Segundo a agência estatal de notícias ANN, Al Khoury já recolheu os testemunhos do diretor geral do Serviço de Segurança do Estado, o general Tony Saliba, que foi ouvido no Palácio da Justiça de Beirute.

Desde o dia da explosão, 04 de agosto, vários países, políticos e cidadãos libaneses pedem uma investigação internacional sobre os acontecimentos.

As 2.750 toneladas de nitrato de amónio que aparentemente provocaram a deflagração encontravam-se armazenadas no porto de Beirute há seis anos.

Mesmo assim, o presidente libanês, Michel Aoun, considerou “o pedido de investigação internacional sobre o caso do porto uma perda de tempo” acrescentando que o “poder judicial do país deve ser rápido a descobrir quem são os culpados e quem são os inocentes”.

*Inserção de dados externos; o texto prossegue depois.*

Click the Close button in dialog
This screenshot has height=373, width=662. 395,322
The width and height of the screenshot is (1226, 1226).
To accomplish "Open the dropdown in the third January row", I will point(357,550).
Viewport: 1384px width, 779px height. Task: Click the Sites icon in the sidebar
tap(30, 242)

O presidente francês, Emmanuel Macron, visitou a capital libanesa dois dias depois da catástrofe e pediu às autoridades locais para iniciarem uma investigação independente.

As declarações sobre a investigação foram reiteradas no domingo durante a conferência internacional dos doadores de ajuda financeira ao Líbano e que foi estabelecida através da internet.

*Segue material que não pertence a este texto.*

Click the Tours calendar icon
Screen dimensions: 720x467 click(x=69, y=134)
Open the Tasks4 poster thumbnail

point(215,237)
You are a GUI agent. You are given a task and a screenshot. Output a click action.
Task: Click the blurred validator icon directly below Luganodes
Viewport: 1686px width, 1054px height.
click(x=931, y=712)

“Esta oferta de ajuda inclui igualmente o apoio para uma investigação imparcial, credível e independente sobre as causas da catástrofe. Trata-se de um pedido importante e legítimo do povo libanês. É uma questão de confiança. Os meios estão disponíveis e devem ser canalizados”, afirmou Macron.

Entretanto, o Exército libanês deu por concluída a primeira fase dos trabalhos de busca e resgate das vítimas na zona dos escombros.

A explosão reavivou os protestos de outubro de 2019 contra a classe política libanesa e já levou à demissão, no domingo, de dois ministros do governo de Hassan Diab.

A crise política está instalada e vários deputados e responsáveis de setores públicos demitiram-se nos últimos dias marcados pelos protestos sobretudo em Beirute.